Putusan kasasi sudah keluar sejak Oktober 2024, tetapi hingga kini belum ada realisasi,” ujarnya kepada wartawan.
Menurutnya, pihak keluarga korban sudah berupaya meminta secara langsung, namun pihak orang tua pelaku hanya meminta waktu.
Bahkan, pada Januari 2025 pihaknya sudah melayangkan surat kepada kejaksaan untuk melakukan eksekusi, tetapi sampai sekarang belum ada tindak lanjut. “Padahal sesuai Perma No 1 Tahun 2022, jaksa memiliki kewenangan melakukan eksekusi, termasuk penyitaan harta benda, guna menunaikan kewajiban tersebut,” tegasnya.
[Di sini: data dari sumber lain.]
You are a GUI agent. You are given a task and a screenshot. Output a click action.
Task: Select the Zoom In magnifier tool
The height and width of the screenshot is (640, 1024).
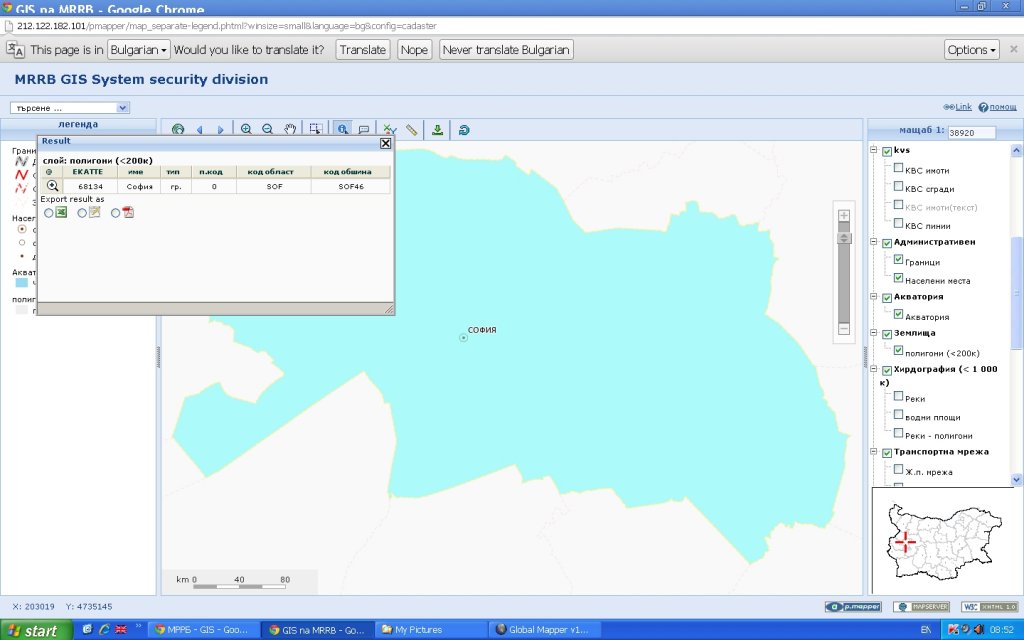[246, 129]
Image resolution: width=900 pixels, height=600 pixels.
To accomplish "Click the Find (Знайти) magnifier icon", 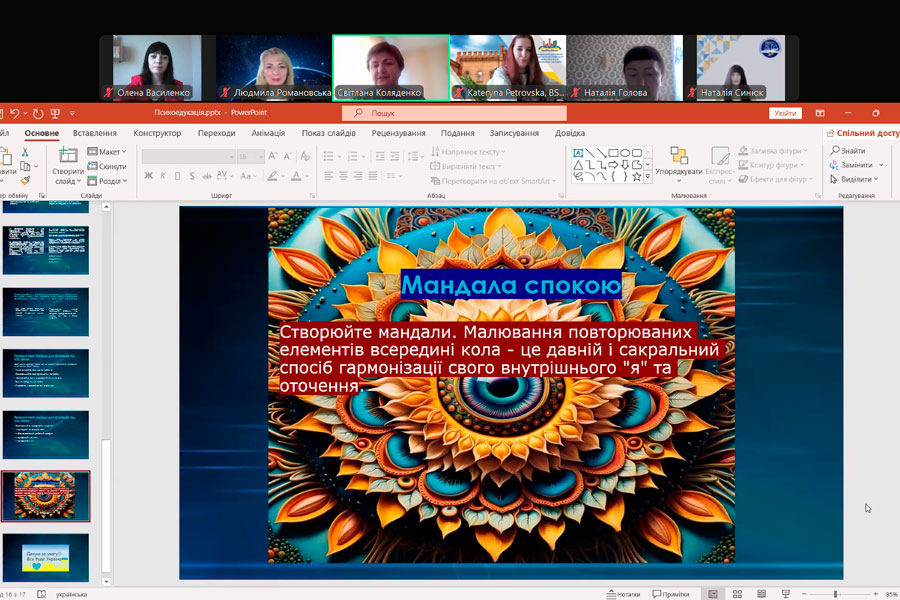I will click(x=836, y=151).
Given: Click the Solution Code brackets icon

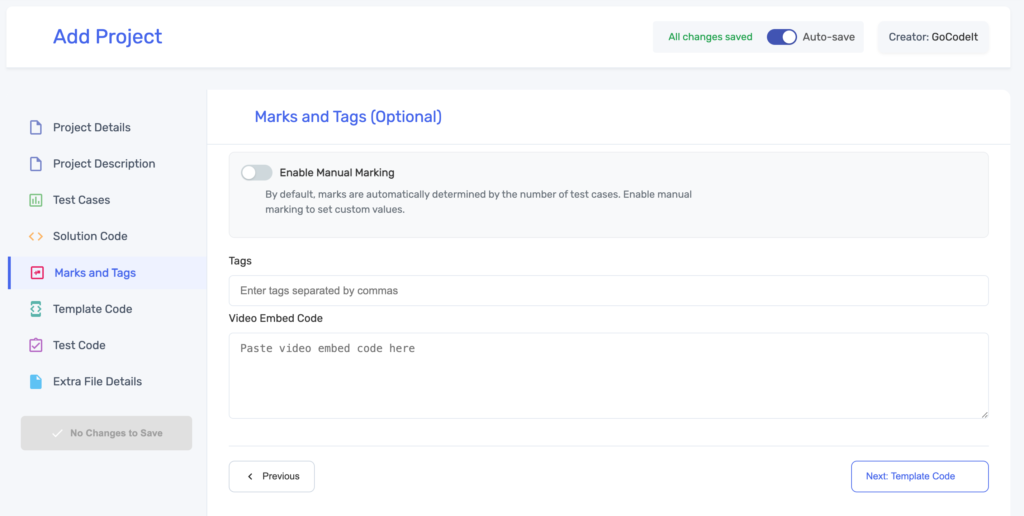Looking at the screenshot, I should 36,237.
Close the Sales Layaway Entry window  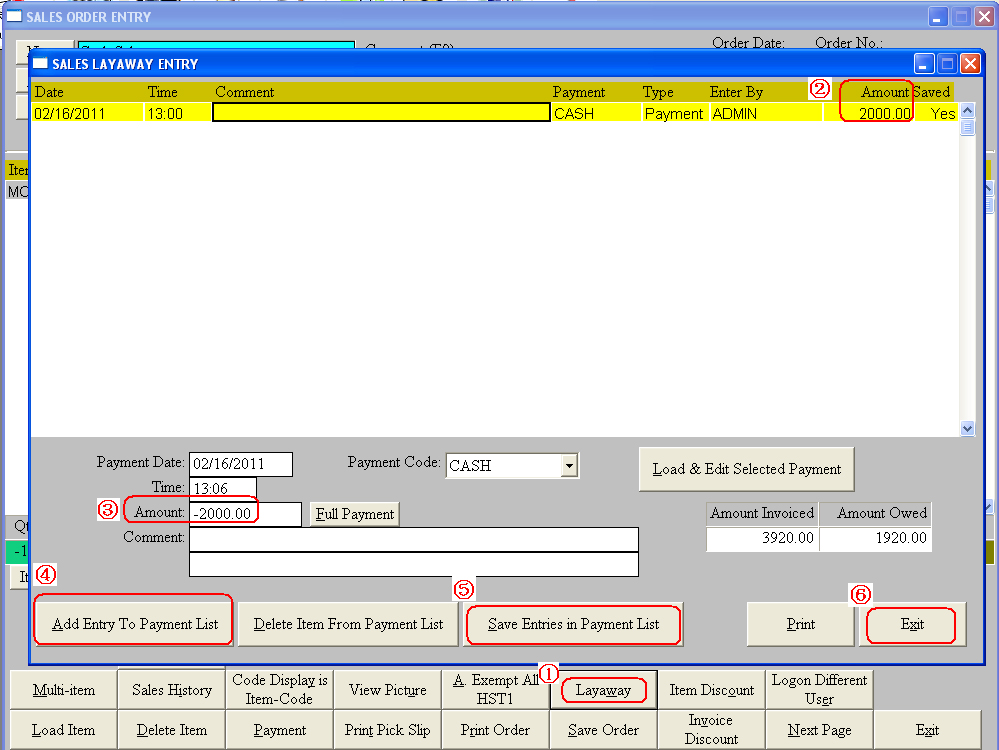tap(970, 64)
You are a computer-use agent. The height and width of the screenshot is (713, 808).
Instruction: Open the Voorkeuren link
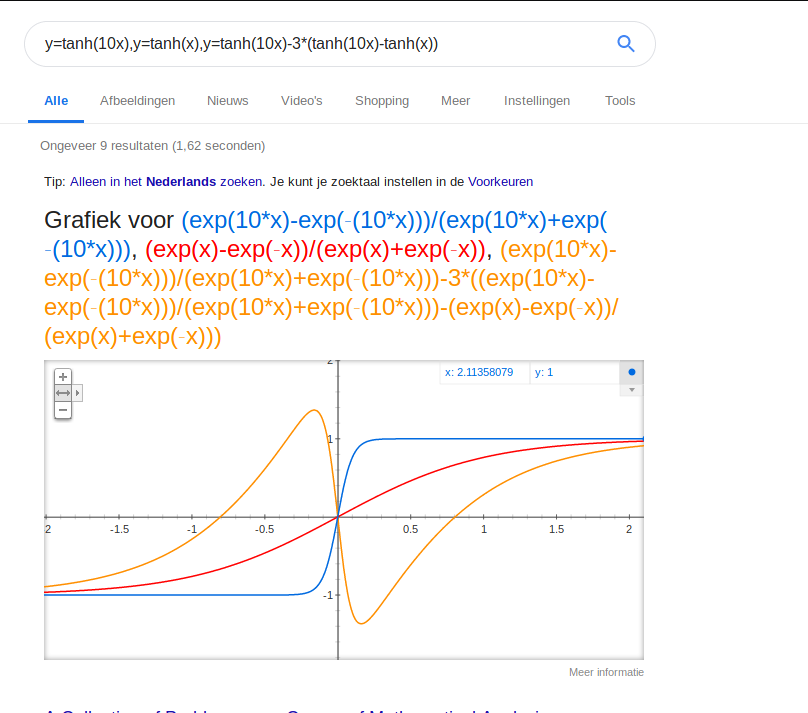(x=500, y=182)
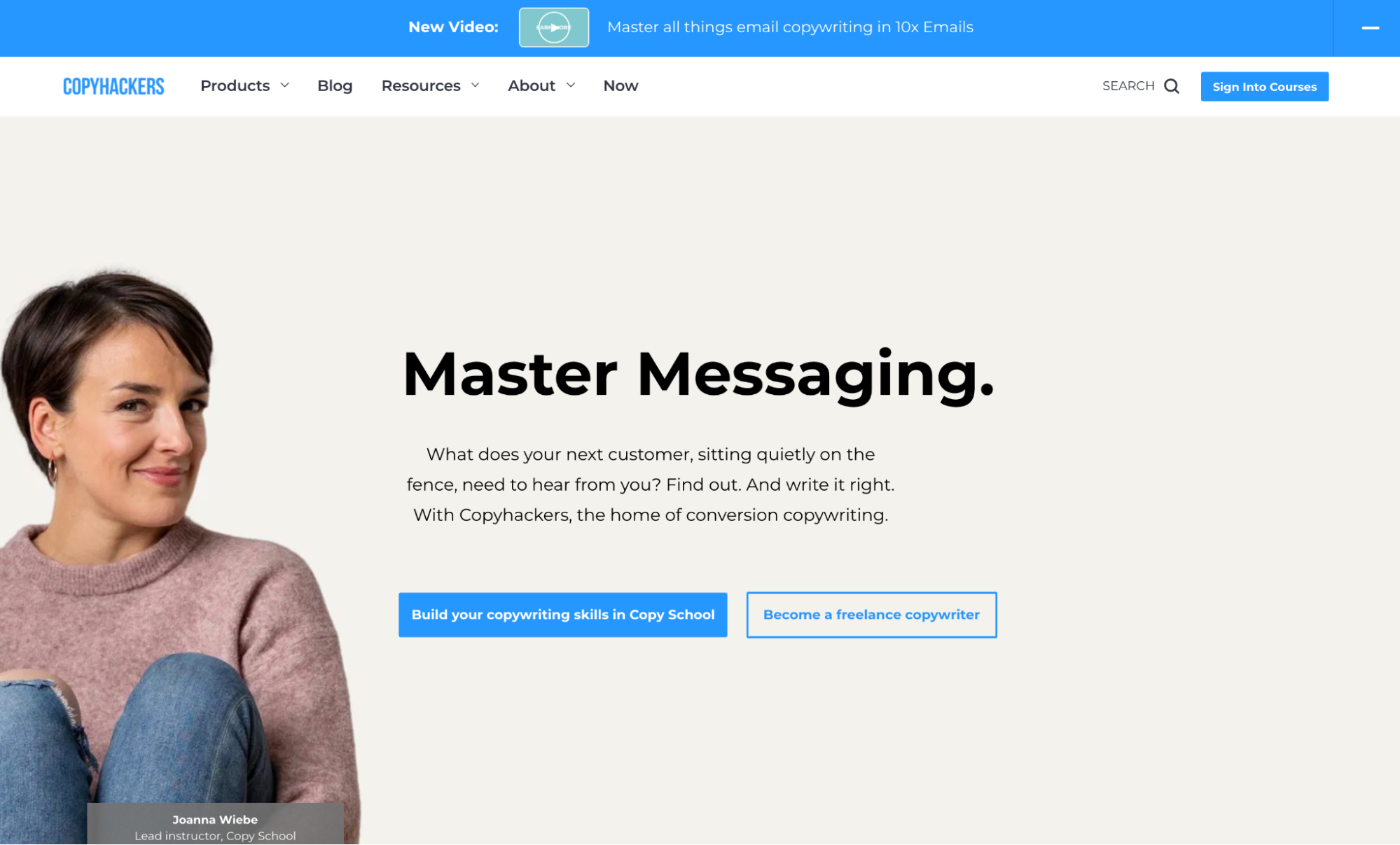This screenshot has width=1400, height=845.
Task: Click the Copyhackers logo icon
Action: tap(112, 85)
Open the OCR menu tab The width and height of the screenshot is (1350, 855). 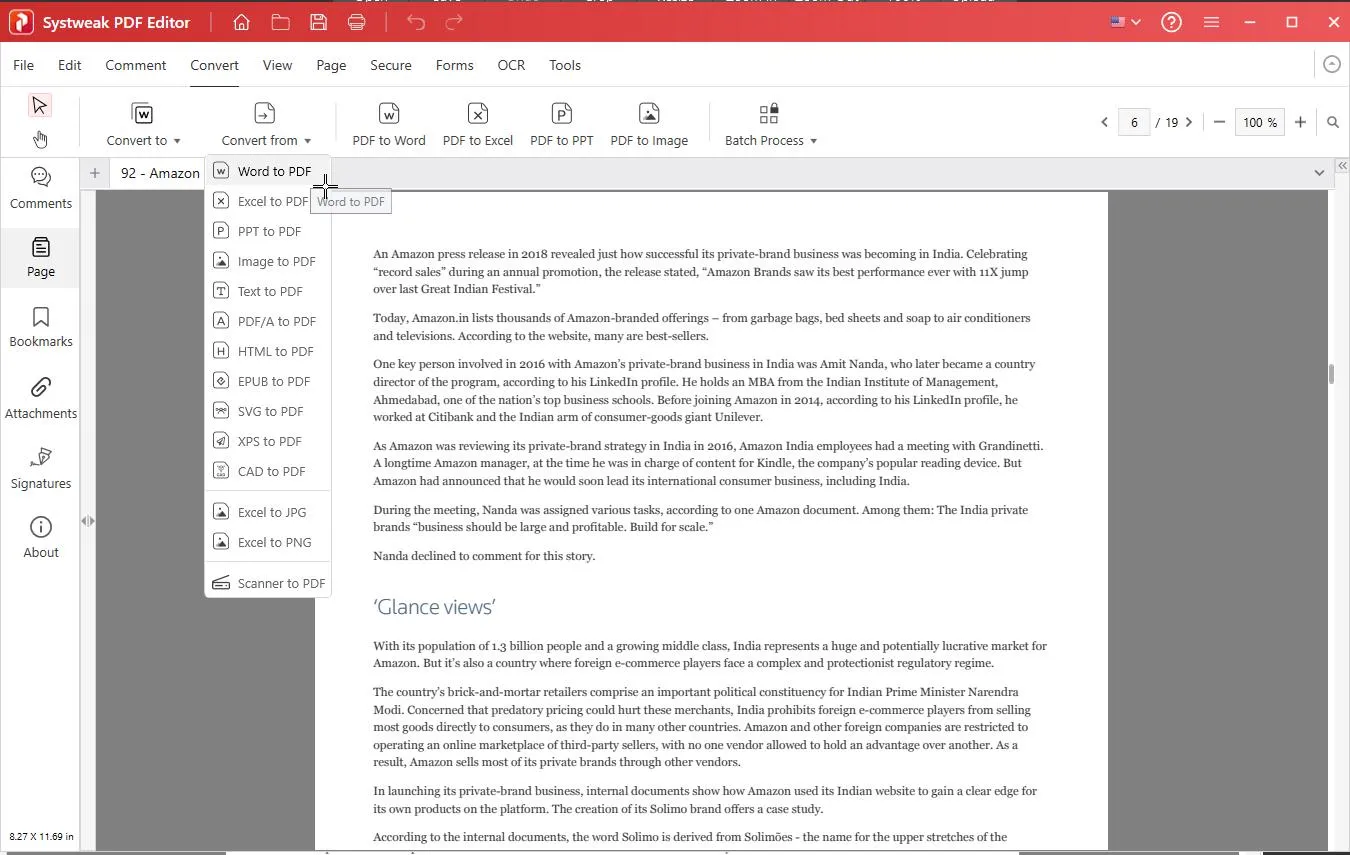[x=511, y=65]
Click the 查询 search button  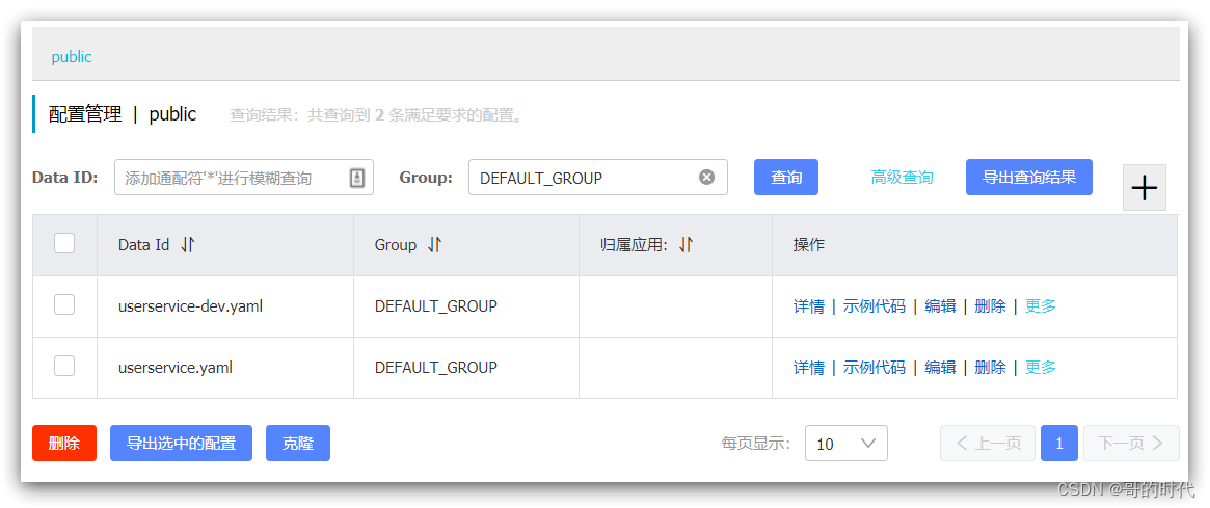pos(786,177)
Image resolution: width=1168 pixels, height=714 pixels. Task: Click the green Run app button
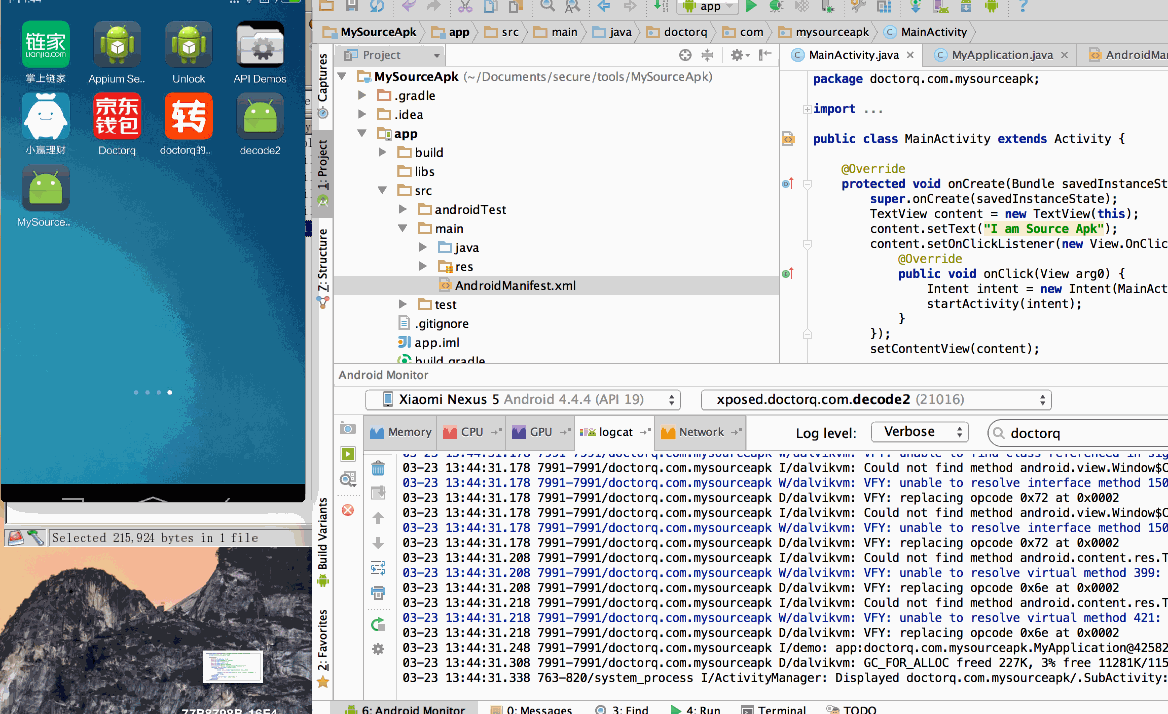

Diketahui, majelis hakim tingkat pertama yang diketuai Arias Dedy SH memvonis pelaku anak berhadapan dengan hukum (ABH) dengan hukuman 1 tahun pembinaan di Panti Perlindungan Sosial dan Rehabilitasi Anak dan Remaja (PPSRAR), serta mewajibkan orang tua pelaku membayar restitusi sebesar Rp79,8 juta.
Putusan itu dikuatkan hingga tingkat kasasi.
Kasus penusukan yang menggegerkan publik itu terjadi di ruang kelas X SMAN 7 Banjarmasin, Senin (31/7/2023) pagi, jelang upacara bendera.
Pelaku yang masih di bawah umur menikam teman sekelasnya dengan senjata tajam hingga korban mengalami empat luka tusuk di lengan dan perut.
Peristiwa yang terekam CCTV sekolah itu berakhir di ranah hukum setelah upaya diversi gagal dilakukan di kepolisian, kejaksaan, maupun pengadilan.